Me and my Mind: My Mental Health Journey

I have a complicated relationship with my mental health.

Though I have never made a secret of this, some of you who know me may still be a little surprised at this post. However the last few days have been particularly difficult and so I thought this would be a helpful way for me to process my feelings.

Each person will experience depression and anxiety differently, but this in brief is my story.

As a primary school aged child, I remember my teachers being concerned about some of the behaviors I exhibited. I was a loud and somewhat unruly child, fond of my independence and weary of authority. Too much of these traits in young people often frighten and cause alarm and so my school suggested to my parents that they seek out a professional opinion as to the cause of my rebelliousness.

Between the ages of eight and fourteen I recall visiting a series of doctors, psychologists and other mental health professionals and hearing them frequently mention terms like “Dyslexia,”  and “ADHD”. They prescribed me with medication such as Ritalin –  a drug used to treat deficit hyperactivity disorder and also suggested my diet be altered and so, for a short period, I was not allowed to consume any products containing sugar or artificial colours.
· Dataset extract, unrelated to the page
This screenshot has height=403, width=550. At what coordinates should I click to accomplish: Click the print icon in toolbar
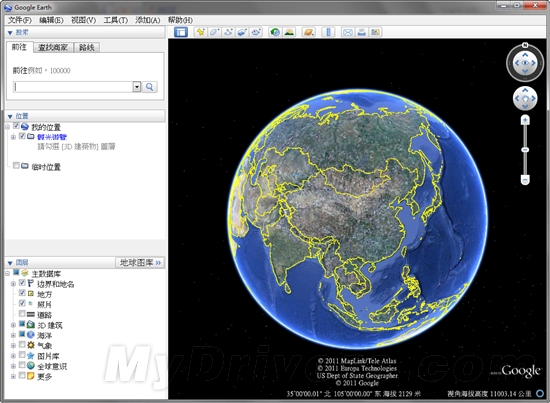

I still recall the pain I felt watching all the other school children eating their desserts in the school cafeteria whilst I was unable too. I graduated primary school exhausted, upset and prone to extreme mood swings; one moment being overjoyed and the next being angry and aggressive. Indeed, this continued through my time at secondary school and beyond.

It was only once I got to university that I began to take control over my own mental health. On campus there was a lot more awareness amongst students and staff about psychological and emotional well-being. In my first year I recall sitting with some fellow-students and having each person share their own struggles with mental health. I felt encouraged to talk more openly about my feelings, particularly my mood swings. In my second year a girlfriend suggested that I should visit the university’s health centre and speak with one of the doctors there about managing these feelings. I remember explaining to the doctor that whilst I felt intellectually aware that things were going well in life, my emotions did not always match this reality. I described how often, for no apparent reason, a cloud of depression would descend upon me; smothering my positive feelings with pain and anxiety. After several appointments the doctor prescribed me with the antidepressant Citalopram. We experimented with the dose and after some trial and error eventually settled on 20mg a day. Citalopram greatly reduced my mood swings and my anxiety began to subside. I was fortunate – medication is not right for everyone – and experienced only mild side effects.

Whilst the medication has been extremely helpful I do not think of it as having ‘cured’ my mental health problems. It has certainly made them more manageable but this relationship still has its rough patches. There are days when it is difficult to get out of bed, let alone motivate myself to do something productive. On some level I still fear that the low feelings I experienced as a child will one day return.

That said, I am extremely motivated and, though it might sound strange, an optimist! I know life to be highly rewarding, meaningful and enjoyable. This knowledge helps me to continually move forward and has given me wonderful friends, family and children; a great education and wonderful colleagues.

I want to conclude by sharing some of my coping strategies that others struggling with mental health might find useful.

Managing Change

A key to sustaining good mental health involves carefully managing changes to my environment. Sudden changes and big decisions can unsettle my mental equilibrium and so I try to keep a measured day-to-day pace. If I know I might have to make a big change – for example, starting a new job – I will try to think ahead about some of the different possible scenarios that I might be faced with and, in doing this, reduce the sense of change should any of them occur.

Family and Friends

I have found my friends and family extremely supportive, and talking to them has often been the first step in identifying longer term strategies to cope with my depression and anxiety. It is good to have a small group of people you trust to share your concerns or feelings with and who can support you whether times are good or bad.

Professional Help and Charities  

Just over a decade ago I was in the United States and feeling extremely low. It was 3am in the morning and for several weeks I had been too anxious to get a proper night’s sleep. In desperation I called the 24 hour helpline of a local mental health charity and spoke to one of their volunteers. Even though my mind still ached after the call, it did help my get some perspective on how I was feeling that evening. A simple internet-search provides  a range of UK based numbers that a person can call if they are having a mental health crisis.

Additionally, as an adult, I have found mental health professionals to be very important in helping me to manage my mental health. Your local GP should be able to advise you of a reputable counselling service, psychiatrist or other mental health professional.

Managing one’s mental health is not always easy; on the contrary it can often be really difficult. It is however important and only in doing so can we live well rounded lives and reach our full potential. I actually feel my own struggles have helped me to develop an awareness and understanding towards other people wrestling with their mental health, particularly the children and teenagers I encounter through my work.  I hope that by sharing my own mental health experiences, other people will feel encouraged to share their own struggles and seek the help they need.